No matter how high the ozone concentrations are, they are ineffectual at purifying the air. There is evidence that ozone-producing equipment may exceed acceptable output limits in certain cases. The final ozone concentration in the air might vary greatly depending on the brand and type of the machine utilized, as well as the size of the space in which it is placed.

A big ozone generator indicated by the manufacturer for rooms "up to 3,000 square feet" was installed in a 350 square foot room and ran at a high setting in a study by Shaughnessy and Oatman (1991). At levels of 0.50 to 0.80 ppm, the air in the room exceeded national health guidelines by a factor of 5 to 10.

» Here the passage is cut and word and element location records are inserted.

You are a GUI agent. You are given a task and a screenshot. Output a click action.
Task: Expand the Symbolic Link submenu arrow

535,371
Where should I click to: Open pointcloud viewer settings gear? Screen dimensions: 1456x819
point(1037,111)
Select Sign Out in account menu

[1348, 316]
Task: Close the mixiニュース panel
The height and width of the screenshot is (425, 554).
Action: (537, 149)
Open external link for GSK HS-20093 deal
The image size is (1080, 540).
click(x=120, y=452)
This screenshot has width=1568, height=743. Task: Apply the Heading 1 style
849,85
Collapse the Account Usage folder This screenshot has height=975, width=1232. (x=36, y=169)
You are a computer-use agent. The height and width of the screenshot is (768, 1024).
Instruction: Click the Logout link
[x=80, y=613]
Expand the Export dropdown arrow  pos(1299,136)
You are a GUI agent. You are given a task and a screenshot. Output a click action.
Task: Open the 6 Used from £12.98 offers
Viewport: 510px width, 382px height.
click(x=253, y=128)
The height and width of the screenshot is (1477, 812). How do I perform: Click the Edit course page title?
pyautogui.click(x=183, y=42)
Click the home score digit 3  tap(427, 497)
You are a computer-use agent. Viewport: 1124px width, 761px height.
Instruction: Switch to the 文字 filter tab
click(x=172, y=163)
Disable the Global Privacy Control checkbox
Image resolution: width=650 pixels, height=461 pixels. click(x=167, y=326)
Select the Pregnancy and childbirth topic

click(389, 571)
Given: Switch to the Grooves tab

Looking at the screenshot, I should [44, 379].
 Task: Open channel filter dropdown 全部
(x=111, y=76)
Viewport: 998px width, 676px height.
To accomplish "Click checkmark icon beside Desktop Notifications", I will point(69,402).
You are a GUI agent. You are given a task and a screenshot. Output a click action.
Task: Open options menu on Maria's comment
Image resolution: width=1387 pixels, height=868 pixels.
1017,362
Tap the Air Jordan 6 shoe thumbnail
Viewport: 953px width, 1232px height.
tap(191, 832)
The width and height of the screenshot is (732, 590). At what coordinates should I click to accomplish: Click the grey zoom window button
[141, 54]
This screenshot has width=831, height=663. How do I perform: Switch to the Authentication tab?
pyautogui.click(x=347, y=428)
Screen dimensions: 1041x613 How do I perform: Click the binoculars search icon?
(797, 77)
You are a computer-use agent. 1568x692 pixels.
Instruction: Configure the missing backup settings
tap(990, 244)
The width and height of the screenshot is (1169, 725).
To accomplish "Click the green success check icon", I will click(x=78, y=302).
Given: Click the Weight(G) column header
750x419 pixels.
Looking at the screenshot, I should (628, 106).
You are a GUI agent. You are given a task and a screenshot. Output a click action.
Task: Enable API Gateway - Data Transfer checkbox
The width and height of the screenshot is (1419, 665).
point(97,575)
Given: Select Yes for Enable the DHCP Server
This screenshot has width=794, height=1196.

Ozone generators were put through their paces with doors open and closed and with the central ventilation system fan switched on and off alternately during an EPA assessment conducted in 1995. Results demonstrated that several ozone generators, when operated at maximum settings in a sealed room, regularly generated dangerous amounts of 0.20 to 0.30 ppm when the room was sealed. As long as the doors of the units were open, the concentrations remained safe for human consumption.

Because ozone generator output and concentration may vary so widely, it's hard for customers to determine how much ozone is really in the air they're inhaling. At least one company is selling machines with ozone sensors to keep ambient ozone levels below acceptable limits, which is why they're being sold. The reliability of these sensors is now being tested by the EPA.